WHAT THE EXERCISE ASKS>
Reproduce verbatim the lines from the one containing "Find the location" through the one containing "cut-button: 剪切 is", including both of those lines.

GIVEN RECORDS>
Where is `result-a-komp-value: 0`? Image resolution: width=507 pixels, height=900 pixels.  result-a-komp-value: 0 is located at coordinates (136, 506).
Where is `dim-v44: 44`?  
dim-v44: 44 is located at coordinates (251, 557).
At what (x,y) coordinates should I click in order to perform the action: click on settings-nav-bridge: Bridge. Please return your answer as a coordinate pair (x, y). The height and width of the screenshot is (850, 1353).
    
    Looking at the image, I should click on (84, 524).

* * *

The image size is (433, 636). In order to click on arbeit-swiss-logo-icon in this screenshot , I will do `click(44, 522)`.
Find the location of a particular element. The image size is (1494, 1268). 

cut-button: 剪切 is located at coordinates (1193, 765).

FINISHED TASK>
Find the location of a particular element. The image size is (1494, 1268). 

cut-button: 剪切 is located at coordinates (1193, 765).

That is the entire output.